「CRY.IN.PUBLIC」
三島市の「クライ・イン・パブリック(C.I.P)」は、個人が無料配布する小冊子「ジン」の製作者(ジンスタ)たちが集まり、今年1月にオープンしたオルタナティブスペースです(小)。
スペースの一角には、色も形もさまざまなジンのコレクションコーナーがありました。ジンはマガジンの略で、個人の内面的な思いや趣味など書きたい内容を、好きな形体、好きな文体で記す、とてもパーソナルなマイクロマガジンです。
C.I.Pのメンバーから譲っていただいた数冊のジンを読むと、とても自由に思いをつづっている印象を受けます。個人が自由に書き記すことを目的に開発されたはずのブログやツイッターが、よりフォーマルなものに感じてしまうほどです。インターネットを介して世界に個人の文章を広げることを想定しているか、対面的な配布に限定し、リアルな世界の住人に向けているかという「つながり方」の設定の違いとともに、20世紀までマスメディアの重要な要素だった紙というメディアの固有性が逆説的に表れているのかもしれません。
というわけで、C.I.Pの場所も、非常にパーソナルなつながりを生んでいます。

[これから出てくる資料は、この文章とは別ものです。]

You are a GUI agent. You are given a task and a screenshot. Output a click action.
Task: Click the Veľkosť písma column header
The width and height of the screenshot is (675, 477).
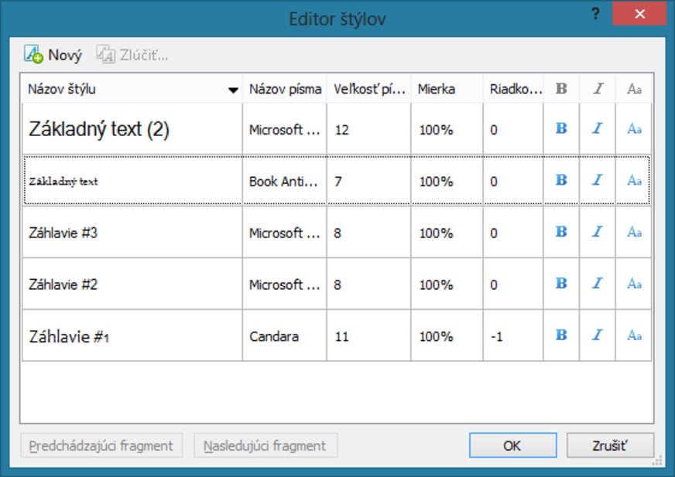tap(368, 89)
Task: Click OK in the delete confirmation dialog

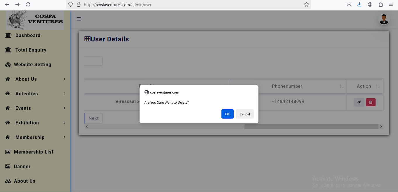Action: [227, 114]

当初、市街地の地域振興的な目的で設立されたのかと思って取材を申し込んだのですが、メンバーのみなさんから、メンバーや利用者の居場所づくりが目的で、運営費もカンパで賄うなど、よりゆるやかなつながりを前提としていることを丁寧に説明してもらいました。
個人と社会の繋がり方や、人が集う意味についてあらためて考えさせられた取材でした。